Лицо Сени не выражало никаких эмоций, когда я кричала все нецензурные выражения, что знала. Перед тем как снова схлопнуть наш разговор, я заметила, что его бледное лицо стало подозрительно красным. Только от злости или от потерянности?
6
Мы болтали с Сеней. Он всё также звал меня Катюшей и поминутно восторгался, как прекрасно я вскидываю брови теперь. Мы каждый день говорили о мелочах, отчего наш разговор никогда не оставался незавершенным.
Я существовала от момента, когда он приходил с пар, и до момента, как он уходил отдыхать. Но каждый раз, когда он готовился схлопнуть разговор, я порывалась попросить его перерисовать меня, вернуть хоть что-то из моего прежнего облика. Мои руки начинали дрожать, и Сеня, сразу же понимая, о чем я попрошу его, схлопывал разговор, иногда даже не прощаясь.
Вскоре Сеня стал беседовать со мной с каждым днем все дольше и дольше, и большую часть времени мы, молча, смотрели друг на друга, словно пытаясь запомнить и осознать каждую черту наших лиц. Иногда он смотрел на меня, и его лицо внезапно начинало смеяться, уголки губ так забавно дергались, а потом он резко вставал, приносил кисть и снова садился напротив меня. Вот он протянул руку ко мне, я прильнула к серо-болотной фигуре, в трепетном ожидании чего-то таинственного.
«Нет… не сейчас…»
Но однажды мы с Сеней говорили на повышенных тонах. Словно кто-то другой вернулся из института, а не он. Его взгляд перестал говорить. Если раньше, я могла уловить «я рад» или «я устал», то теперь в нем я не узнавала прежнего Сеню, отчего я потерянно отворачивалась к машинам и хныкала. Я не знаю, как помочь человеку, который сам этого не хочет.

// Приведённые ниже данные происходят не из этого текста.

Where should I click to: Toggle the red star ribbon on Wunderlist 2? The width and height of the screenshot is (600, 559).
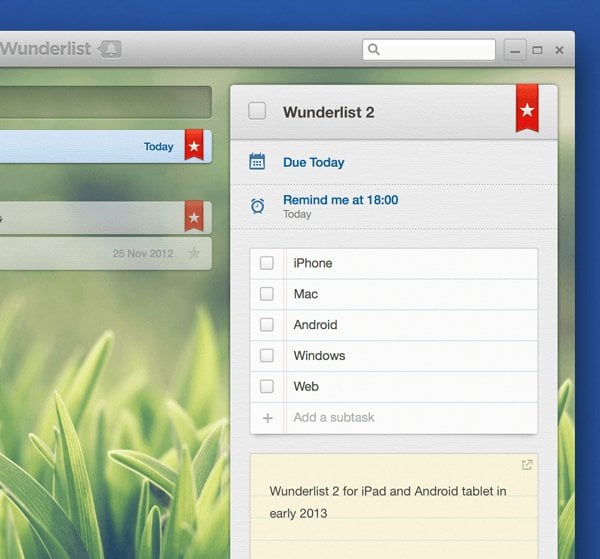[527, 109]
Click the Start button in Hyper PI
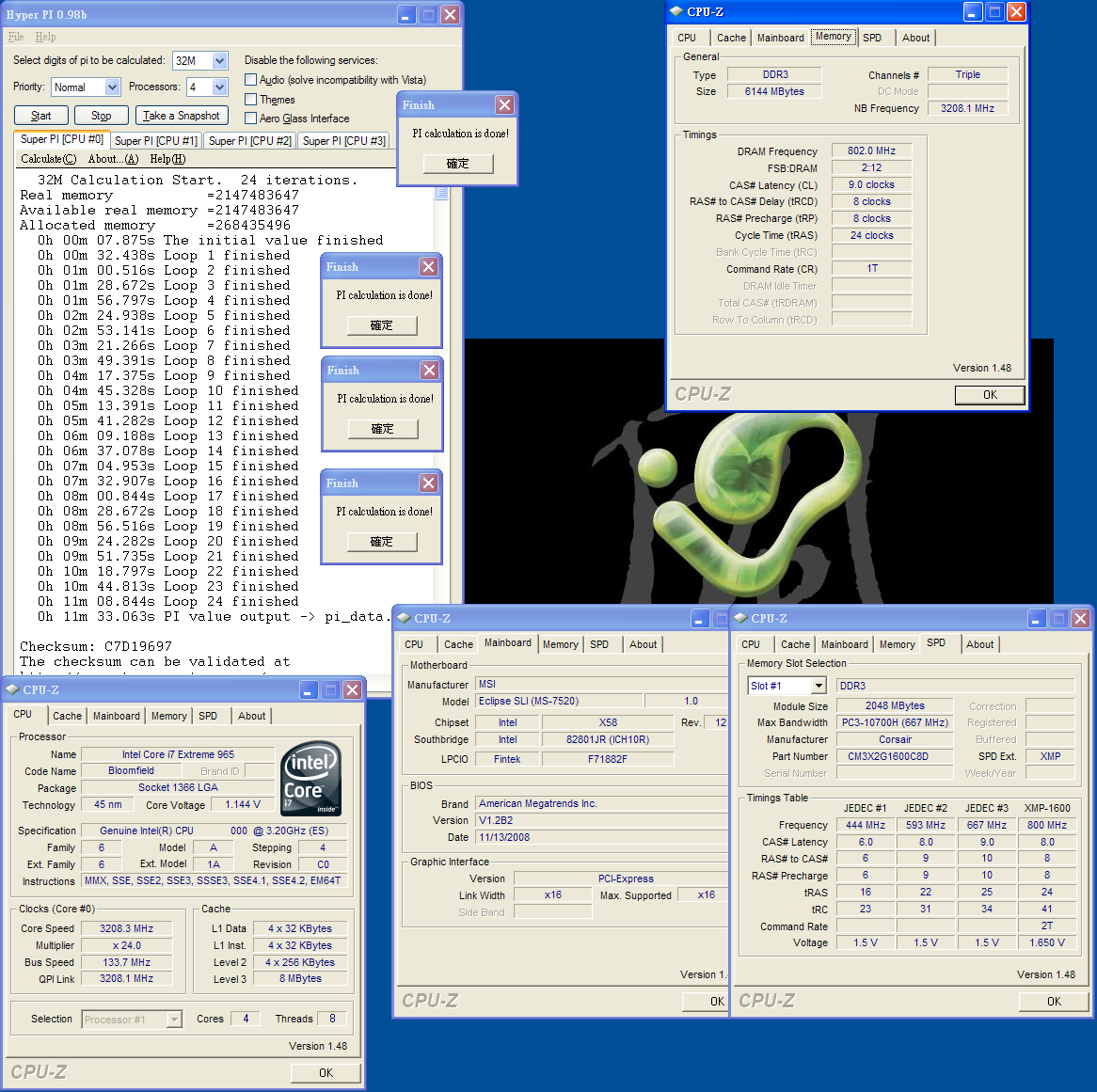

— Сеня, что произошло? – в очередной раз спросила я.
Судя по тому, что мои черты лица и линии тела перестали меняться, произошло что-то серьезное.
— Да ничего не произошло! В сотый раз говорю. Ты не понимаешь русских слов?
— Я как раз-таки все понимаю. Я люблю тебя и хочу помочь.
— Любишь? Ну да, конечно. Любила – оставила бы меня в покое.
— А зачем ты вызываешь меня тогда каждый раз? Помолчать? Так знай, что мне становится тяжелее с каждой нашей встречей. Очень сложно общаться с тобой, когда…
— Это со мной сложно? Да это тебя сложно выносить! Твои недовольства и вечные просьбы о перерисовке, — Сеня ожил. Он помолчал, а затем добавил:
— Ты не представляешь, как мне сложно с тобой, мне любить тебя сложно, а ты еще спрашиваешь, – Сеня перестал понимать, что говорит, закрыл лицо руками и застыл.
«Меня сложно любить? Так это любовь у нас такая или пародия на нее?» — я подняла голову, взглянув на Сеню, но он не пошевелился.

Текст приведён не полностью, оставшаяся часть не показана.